Sissi Archaeological Project (Greece)

The island of Crete is especially known as home of the brilliant Minoan civilization (3000-1200 BC). At about 4 km east from the palace town at Malia, the remains of a 3500-year-old settlement were identified on a hill called Kephali, east of the village of Sissi. Located on the coast and on a crossroad of land routes, the site obviously was of strategic importance. Since 2007, it is being explored by the Belgian School at Athens and especially by the Université catholique de Louvain and the Aegis research group.
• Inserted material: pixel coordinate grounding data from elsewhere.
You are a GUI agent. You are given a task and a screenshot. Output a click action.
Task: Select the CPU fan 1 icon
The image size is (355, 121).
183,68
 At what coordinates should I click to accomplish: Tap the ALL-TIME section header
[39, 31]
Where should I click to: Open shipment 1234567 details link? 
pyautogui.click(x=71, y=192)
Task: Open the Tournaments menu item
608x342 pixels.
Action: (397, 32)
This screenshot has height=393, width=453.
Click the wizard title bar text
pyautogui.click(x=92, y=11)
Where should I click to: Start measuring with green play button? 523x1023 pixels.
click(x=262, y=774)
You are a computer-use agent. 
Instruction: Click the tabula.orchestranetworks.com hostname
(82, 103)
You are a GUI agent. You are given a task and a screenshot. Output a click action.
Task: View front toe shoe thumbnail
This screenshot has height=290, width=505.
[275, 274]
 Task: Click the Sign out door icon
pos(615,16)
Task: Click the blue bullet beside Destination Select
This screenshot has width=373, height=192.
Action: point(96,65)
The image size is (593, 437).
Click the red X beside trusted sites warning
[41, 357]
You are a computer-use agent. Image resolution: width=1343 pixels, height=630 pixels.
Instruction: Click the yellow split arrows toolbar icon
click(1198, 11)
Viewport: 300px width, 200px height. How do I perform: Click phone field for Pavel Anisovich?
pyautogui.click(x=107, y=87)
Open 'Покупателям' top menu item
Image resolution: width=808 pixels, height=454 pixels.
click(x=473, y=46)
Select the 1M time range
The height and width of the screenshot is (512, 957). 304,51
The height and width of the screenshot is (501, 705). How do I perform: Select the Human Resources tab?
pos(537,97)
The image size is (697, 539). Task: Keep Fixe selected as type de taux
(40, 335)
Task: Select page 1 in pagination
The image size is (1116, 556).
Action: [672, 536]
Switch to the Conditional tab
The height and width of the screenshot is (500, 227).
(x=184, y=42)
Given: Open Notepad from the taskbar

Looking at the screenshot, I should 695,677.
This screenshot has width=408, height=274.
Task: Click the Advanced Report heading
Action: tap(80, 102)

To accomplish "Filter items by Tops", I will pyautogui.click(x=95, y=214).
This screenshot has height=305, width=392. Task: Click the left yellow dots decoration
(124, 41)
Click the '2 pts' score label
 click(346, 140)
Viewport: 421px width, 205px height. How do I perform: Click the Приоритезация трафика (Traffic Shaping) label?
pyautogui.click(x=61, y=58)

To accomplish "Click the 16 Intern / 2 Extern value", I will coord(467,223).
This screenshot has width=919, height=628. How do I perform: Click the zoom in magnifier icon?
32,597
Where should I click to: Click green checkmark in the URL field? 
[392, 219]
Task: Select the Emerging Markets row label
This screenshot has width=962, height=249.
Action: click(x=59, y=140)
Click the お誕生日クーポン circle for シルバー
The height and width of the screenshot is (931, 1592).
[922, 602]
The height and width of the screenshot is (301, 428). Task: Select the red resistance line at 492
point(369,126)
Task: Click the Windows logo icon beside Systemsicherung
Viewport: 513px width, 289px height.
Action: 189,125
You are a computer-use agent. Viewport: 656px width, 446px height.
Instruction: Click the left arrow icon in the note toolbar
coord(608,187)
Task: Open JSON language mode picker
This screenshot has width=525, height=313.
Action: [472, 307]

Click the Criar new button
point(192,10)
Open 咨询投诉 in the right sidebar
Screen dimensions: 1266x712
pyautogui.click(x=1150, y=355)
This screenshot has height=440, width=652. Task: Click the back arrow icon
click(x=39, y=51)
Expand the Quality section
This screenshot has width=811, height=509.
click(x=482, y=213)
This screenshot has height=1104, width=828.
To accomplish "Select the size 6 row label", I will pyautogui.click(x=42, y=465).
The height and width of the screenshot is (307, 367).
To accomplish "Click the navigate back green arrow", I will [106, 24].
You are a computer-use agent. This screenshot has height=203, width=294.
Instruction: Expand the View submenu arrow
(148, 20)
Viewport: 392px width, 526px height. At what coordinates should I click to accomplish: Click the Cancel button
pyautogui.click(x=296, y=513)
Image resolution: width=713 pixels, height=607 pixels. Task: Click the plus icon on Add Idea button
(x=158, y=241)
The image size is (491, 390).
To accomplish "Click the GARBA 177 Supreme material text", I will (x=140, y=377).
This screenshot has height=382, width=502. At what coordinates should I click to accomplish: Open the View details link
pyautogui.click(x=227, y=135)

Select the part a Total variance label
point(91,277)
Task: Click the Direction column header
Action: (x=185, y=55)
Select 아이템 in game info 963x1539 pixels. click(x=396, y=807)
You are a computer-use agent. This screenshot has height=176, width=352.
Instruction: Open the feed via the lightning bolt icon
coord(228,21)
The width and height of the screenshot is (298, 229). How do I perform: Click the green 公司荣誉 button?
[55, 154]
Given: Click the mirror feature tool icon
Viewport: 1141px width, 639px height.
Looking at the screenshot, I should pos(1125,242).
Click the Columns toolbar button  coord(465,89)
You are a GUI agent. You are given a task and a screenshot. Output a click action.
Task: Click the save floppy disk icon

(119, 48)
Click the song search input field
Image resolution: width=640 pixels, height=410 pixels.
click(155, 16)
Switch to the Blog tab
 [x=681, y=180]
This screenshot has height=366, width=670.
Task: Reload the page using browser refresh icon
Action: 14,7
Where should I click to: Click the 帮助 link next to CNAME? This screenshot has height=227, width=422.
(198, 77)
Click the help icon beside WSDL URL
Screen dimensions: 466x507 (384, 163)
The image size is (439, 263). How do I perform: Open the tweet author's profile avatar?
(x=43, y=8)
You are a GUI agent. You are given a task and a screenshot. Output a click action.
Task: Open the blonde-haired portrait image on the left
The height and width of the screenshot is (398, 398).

Pyla-Kokkinokremos (Cyprus)

The Late Bronze Age settlement of Pyla-Kokkinokremos has, since its discovery in the early 1950s, occupied a prominent position in the debates surrounding the “collapse” of Bronze Age Mediterranean societies c. 1200 BC. The short-lived character of the site (founded towards the end the 13th c. BC and abandoned during the first quarter of the 12th c. BC), its exceptional “casemate” architecture reminiscent of Aegean defensible settlements (Kastrokephala, Malthi-Dorion), as well as its extraordinary material culture – including Minoan, Mycenaean, Sardinian, Levantine and Anatolian ceramic products – all contributed to give the site its particular status in the Late Cypriot IIC-IIIA settlement landscape.

Malia (Greece)

J. Driessen, together with A. Farnoux of Paris-Sorbonne IV, excavated for the French School at Athens a large domestic complex dating mainly to the advanced Late Bronze Age at Malia, called Quartier Nu. Publication is forthcoming. Apart from P. Hacigüzeller whose PhD concentrates on Malia in general and the GIS-work on Quartier Nu by H. Fiasse, C. Langohr is in charge of ceramic studies of the French School excavations of Quartier Pi at Malia under the direction of Maia Pomadere (Université d’Amiens).

Palaikastro (Greece)

Palaikastro is an important urban centre in the very east of the island of Crete, excavated by the British School at Athens. J. Driessen has worked at this site since the inception of the new excavations in 1983 and has been closely associated ever since, especially where architectural studies are concerned. Tim Cunningham is very much occupied with the publication of Building 1 and of Area 6 – the latter in close collaboration with Prof. Carl Knappett of the University of Toronto who was on sabbatical at the UCL during much of the winter of 2007-2008. Charlotte Langohr and Quentin Letesson are also involved in the publication of Building 7 and Maud Devolder is involved in the publication of Building 5, two of the forthcoming publications.